Une question qui revient souvent est « comment calculer la durée d’une tâche ? » ou parfois « comment calculer la durée d’un cycle de réalisation d’un étage courant ? ».

Première étape : vous êtes le Roi du Monde !

A ce stade, considérez que c’est vous le Roi, pas le client (profitez, ça ne durera pas). Vous travaillez à votre rythme, et qu’importe la date à laquelle vous terminerez le chantier (oui oui, vous avez bien lu !).

Définissez des « cadences de base » qui vous permettent d’équilibrer vos équipes et la charge de travail. Par exemple : 25ml de murs par jour + 50m² de plancher.

Vous calculerez la durée théorique de chaque tâche (arrondie en nombre entier de jours) au moyen de la formule :

Durée (jours) = Quantité (unité) / Cadence (unités/jour)

En procédant ainsi pour toutes les tâches, vous appliquez des cadences parfaitement homogènes sur toute la durée de votre chantier, ce qui a pour effet de « lisser » les besoins en matériel et en ouvriers, mais également de lisser la charge de travail de la grue. Ce lissage est extrêmement important et constitue la principale source d’économie que l’on peut attendre du planning.

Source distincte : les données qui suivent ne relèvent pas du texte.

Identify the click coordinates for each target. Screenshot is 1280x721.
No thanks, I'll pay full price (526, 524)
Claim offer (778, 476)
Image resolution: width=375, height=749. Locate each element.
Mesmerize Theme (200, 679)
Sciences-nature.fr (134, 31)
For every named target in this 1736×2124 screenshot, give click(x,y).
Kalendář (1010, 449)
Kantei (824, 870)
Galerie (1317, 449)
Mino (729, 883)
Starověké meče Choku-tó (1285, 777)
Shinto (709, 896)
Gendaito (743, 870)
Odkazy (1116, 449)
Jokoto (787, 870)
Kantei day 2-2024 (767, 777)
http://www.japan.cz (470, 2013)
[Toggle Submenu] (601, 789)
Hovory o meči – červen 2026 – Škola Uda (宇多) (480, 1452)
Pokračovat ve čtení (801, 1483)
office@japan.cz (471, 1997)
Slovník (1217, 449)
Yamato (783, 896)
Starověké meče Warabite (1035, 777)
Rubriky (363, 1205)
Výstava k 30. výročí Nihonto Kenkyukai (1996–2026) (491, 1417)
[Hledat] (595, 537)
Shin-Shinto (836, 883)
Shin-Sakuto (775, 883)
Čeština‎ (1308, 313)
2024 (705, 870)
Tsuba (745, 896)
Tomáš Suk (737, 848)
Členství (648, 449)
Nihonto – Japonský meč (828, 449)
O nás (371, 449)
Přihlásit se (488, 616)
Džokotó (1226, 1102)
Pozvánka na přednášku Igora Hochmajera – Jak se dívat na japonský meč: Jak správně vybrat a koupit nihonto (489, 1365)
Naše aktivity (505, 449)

L’histogramme présent dans le chapitre « Les cycles de réalisation » au paragraphe « Le lissage des cadences » illustre parfaitement ce phénomène et vous permettra de comprendre en quoi le lissage engendre des économies budgétaires.

Deuxième étape : Retour à la réalité…

Cessons de fantasmer : le client est Roi, et le sera toujours. Si le client veut, le client a.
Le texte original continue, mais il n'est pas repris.